WHAT YOU HAVE TO DO: Copy the items below word for word, from the line containing "Click the via" down to the line containing "tap(504, 133)", and nothing else.

• • •

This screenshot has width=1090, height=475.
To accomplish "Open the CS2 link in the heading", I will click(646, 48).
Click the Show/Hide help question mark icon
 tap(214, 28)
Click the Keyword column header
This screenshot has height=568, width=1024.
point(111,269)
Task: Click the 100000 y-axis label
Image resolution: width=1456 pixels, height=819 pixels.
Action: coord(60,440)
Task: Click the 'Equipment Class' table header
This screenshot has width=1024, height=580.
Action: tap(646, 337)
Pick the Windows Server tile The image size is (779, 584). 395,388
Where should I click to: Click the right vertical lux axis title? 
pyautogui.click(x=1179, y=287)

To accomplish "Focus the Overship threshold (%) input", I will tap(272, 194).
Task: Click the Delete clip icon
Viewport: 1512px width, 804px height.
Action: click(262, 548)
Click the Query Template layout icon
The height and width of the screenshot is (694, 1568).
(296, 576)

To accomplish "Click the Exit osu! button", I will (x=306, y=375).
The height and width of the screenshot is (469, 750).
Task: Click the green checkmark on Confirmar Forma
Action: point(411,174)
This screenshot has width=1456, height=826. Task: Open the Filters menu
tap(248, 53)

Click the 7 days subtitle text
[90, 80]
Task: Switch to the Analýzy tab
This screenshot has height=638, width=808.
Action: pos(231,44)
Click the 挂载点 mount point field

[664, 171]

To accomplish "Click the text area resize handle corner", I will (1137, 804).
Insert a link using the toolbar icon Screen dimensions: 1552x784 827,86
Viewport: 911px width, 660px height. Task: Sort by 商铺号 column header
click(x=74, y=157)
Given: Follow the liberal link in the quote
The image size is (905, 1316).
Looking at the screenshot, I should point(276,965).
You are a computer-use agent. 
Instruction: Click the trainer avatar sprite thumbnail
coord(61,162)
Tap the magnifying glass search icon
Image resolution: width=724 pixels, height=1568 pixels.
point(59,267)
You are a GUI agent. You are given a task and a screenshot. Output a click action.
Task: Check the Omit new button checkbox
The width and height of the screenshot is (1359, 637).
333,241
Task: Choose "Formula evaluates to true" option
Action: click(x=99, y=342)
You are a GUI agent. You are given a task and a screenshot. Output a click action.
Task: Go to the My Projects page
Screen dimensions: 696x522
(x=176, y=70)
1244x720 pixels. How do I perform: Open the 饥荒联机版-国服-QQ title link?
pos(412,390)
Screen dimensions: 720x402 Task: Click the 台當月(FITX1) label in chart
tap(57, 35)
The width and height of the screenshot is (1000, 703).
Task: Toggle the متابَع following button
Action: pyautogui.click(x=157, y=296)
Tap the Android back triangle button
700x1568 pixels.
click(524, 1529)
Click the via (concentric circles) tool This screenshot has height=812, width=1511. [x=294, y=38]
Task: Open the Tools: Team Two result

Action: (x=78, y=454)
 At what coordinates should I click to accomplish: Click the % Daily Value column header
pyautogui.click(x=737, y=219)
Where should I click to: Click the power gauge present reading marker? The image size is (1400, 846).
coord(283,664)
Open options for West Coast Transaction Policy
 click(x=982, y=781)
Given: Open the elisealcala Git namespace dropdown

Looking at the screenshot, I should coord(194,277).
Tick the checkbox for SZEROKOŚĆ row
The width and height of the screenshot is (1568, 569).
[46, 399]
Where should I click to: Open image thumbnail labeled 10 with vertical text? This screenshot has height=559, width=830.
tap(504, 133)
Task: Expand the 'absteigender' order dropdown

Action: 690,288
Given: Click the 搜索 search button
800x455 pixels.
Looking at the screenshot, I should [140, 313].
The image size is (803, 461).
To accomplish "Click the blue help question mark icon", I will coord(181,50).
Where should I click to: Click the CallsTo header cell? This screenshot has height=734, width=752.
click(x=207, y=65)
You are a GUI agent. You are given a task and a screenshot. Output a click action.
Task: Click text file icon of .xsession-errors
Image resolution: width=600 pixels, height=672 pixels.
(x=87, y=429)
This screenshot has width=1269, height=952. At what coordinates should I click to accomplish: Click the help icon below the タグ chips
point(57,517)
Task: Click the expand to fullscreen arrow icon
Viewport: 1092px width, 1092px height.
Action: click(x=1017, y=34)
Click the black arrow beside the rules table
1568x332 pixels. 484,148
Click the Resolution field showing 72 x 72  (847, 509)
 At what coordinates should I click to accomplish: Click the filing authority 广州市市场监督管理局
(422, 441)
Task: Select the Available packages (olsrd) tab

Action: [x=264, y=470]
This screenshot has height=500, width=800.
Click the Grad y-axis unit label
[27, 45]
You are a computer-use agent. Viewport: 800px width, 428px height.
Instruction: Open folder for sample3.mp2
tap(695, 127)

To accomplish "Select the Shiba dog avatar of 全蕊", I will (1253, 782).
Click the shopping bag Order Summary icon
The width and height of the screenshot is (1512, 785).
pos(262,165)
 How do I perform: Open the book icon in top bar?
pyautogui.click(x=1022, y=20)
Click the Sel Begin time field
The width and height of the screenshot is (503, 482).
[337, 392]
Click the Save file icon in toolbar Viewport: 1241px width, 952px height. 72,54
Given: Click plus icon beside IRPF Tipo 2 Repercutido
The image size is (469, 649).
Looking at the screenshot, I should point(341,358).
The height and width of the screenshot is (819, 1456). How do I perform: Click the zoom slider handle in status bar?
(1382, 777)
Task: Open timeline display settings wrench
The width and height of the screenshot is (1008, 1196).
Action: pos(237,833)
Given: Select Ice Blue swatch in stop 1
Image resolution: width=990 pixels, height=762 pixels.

• • •

EXERCISE RESPONSE:
Click the via (concentric circles) tool This screenshot has height=812, width=1511. [x=294, y=38]
Task: Open the Tools: Team Two result

Action: (x=78, y=454)
 At what coordinates should I click to accomplish: Click the % Daily Value column header
pyautogui.click(x=737, y=219)
Where should I click to: Click the power gauge present reading marker? The image size is (1400, 846).
coord(283,664)
Open options for West Coast Transaction Policy
 click(x=982, y=781)
Given: Open the elisealcala Git namespace dropdown

Looking at the screenshot, I should coord(194,277).
Tick the checkbox for SZEROKOŚĆ row
The width and height of the screenshot is (1568, 569).
[46, 399]
Where should I click to: Open image thumbnail labeled 10 with vertical text? This screenshot has height=559, width=830.
tap(504, 133)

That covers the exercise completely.